= Battle of Târgu Frumos =

The Battle of Târgu Frumos, also known as the Târgu Frumos Operation, occurred during Spring 1944 in World War II in and around the town of Târgu Frumos in Iași County, Moldavia, Romania.

It was fought between Soviet forces (the Red Army) and Axis forces (the German Wehrmacht and Romanian forces) and, according to David Glantz, it was within the Soviet Union's First Jassy-Kishinev Offensive. The same historian had earlier concluded that the battle was instead a successful example of Soviet maskirovka, meant to trick the Germans into believing the region continued to be in their strategic interest after the end of the Uman–Botoșani Offensive.

The term may apply to either to the entire scope of conflict in the area over a longer time, but often refers specifically to the battle in May.

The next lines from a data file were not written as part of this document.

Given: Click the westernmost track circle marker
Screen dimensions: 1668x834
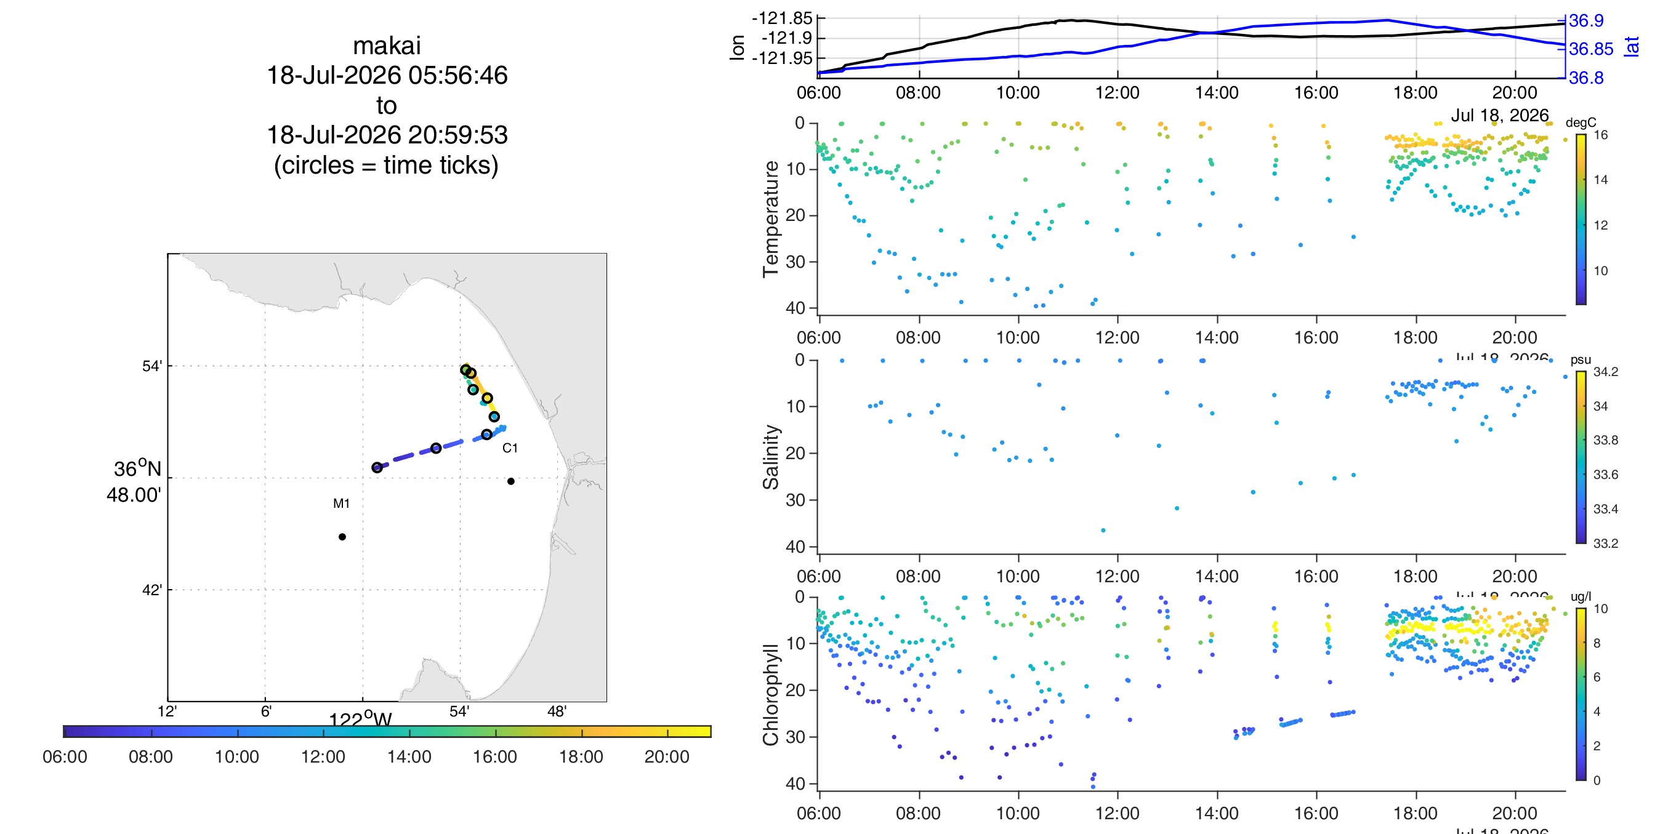Looking at the screenshot, I should (x=377, y=468).
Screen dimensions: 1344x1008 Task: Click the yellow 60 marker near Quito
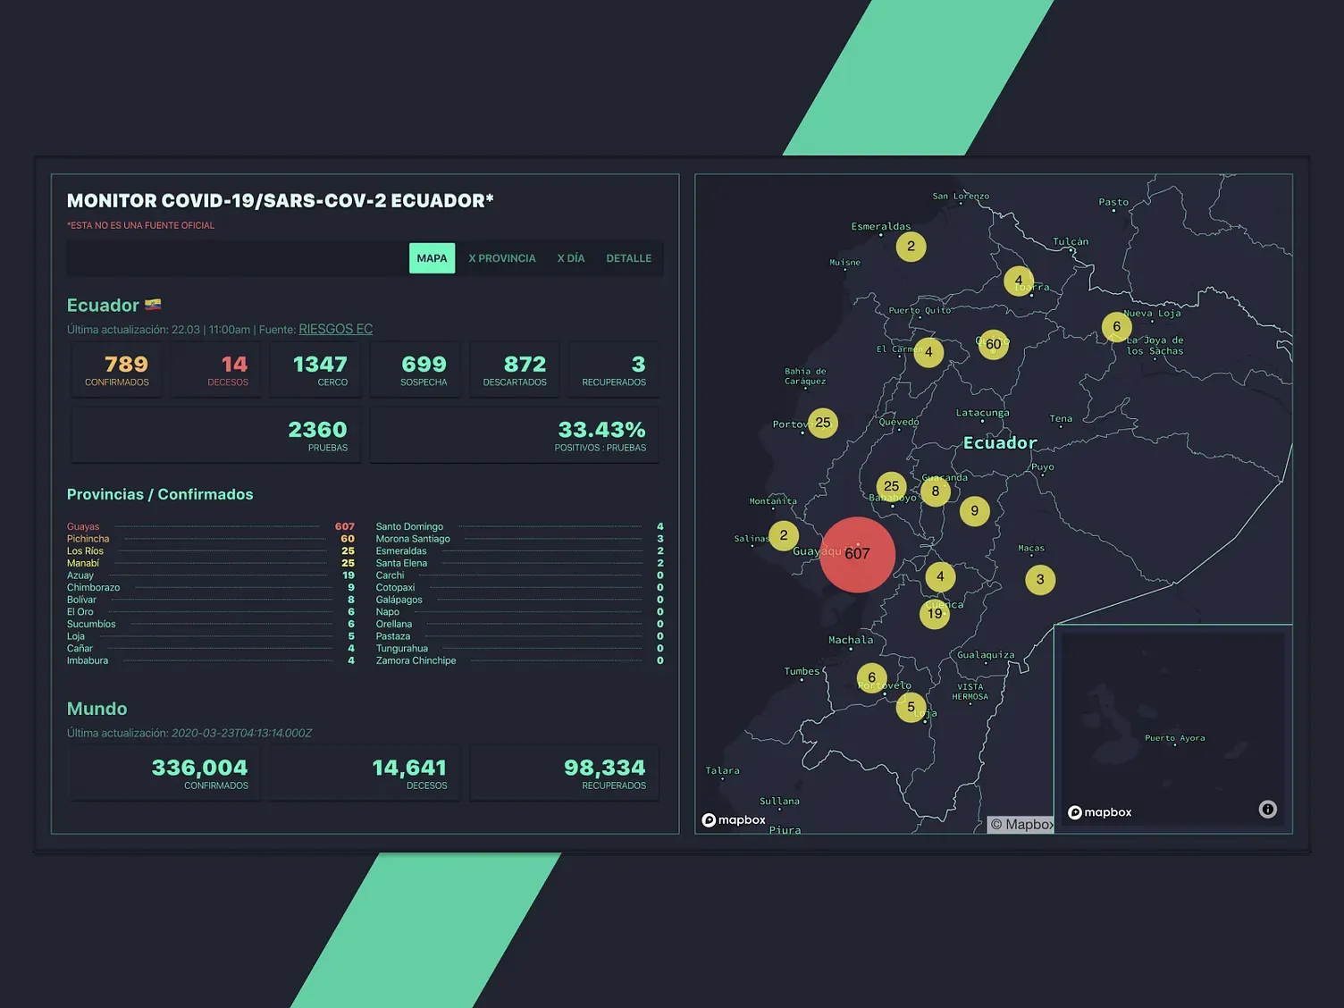[992, 343]
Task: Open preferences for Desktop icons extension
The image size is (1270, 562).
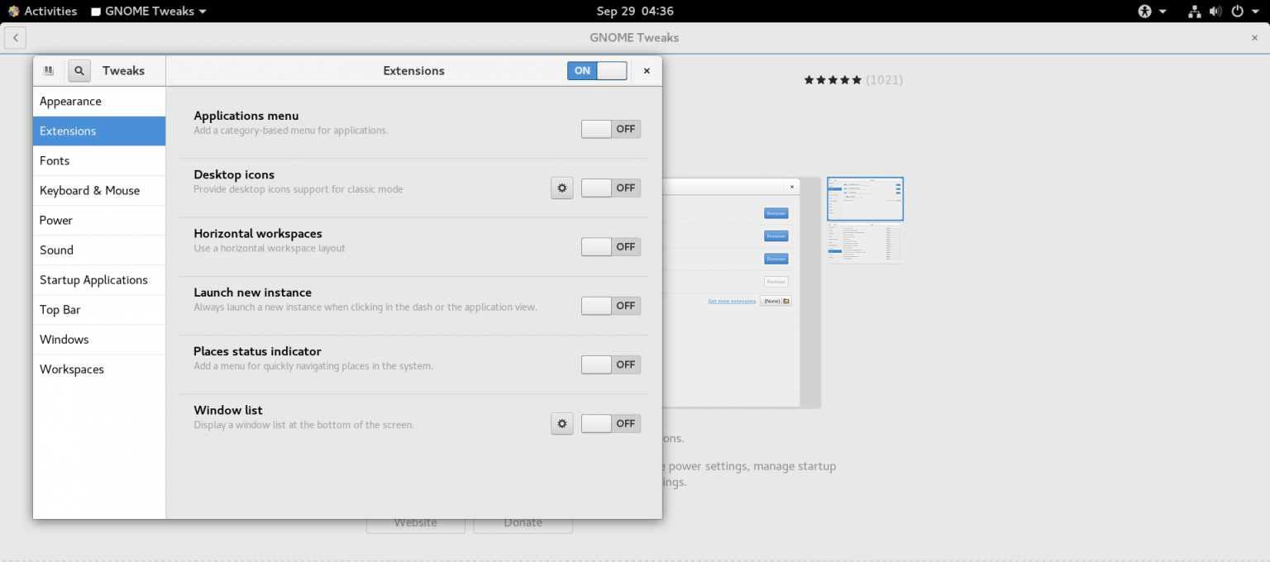Action: (x=561, y=188)
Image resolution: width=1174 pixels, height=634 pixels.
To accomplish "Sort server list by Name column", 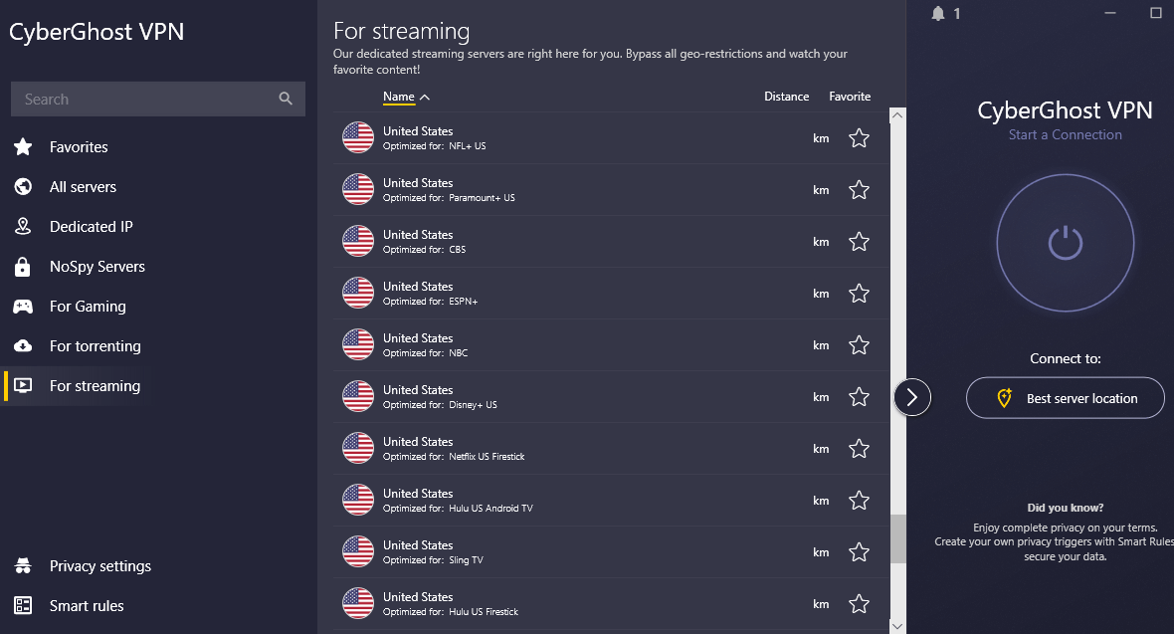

For example, a military unit or an individual can be said to have served in the battle.

- First Battle of Târgu Frumos, 9–12 April 1944: the Red Army took the town but was pushed out.
- Second Battle of Târgu Frumos, 2–8 May 1944: the German forces held again.

Soviet historians did not consider this to be a significant battle but have come around to identifying it separately.

The battle in May has been used in military education as an example of how a mobile defense can defeat an armoured spearhead.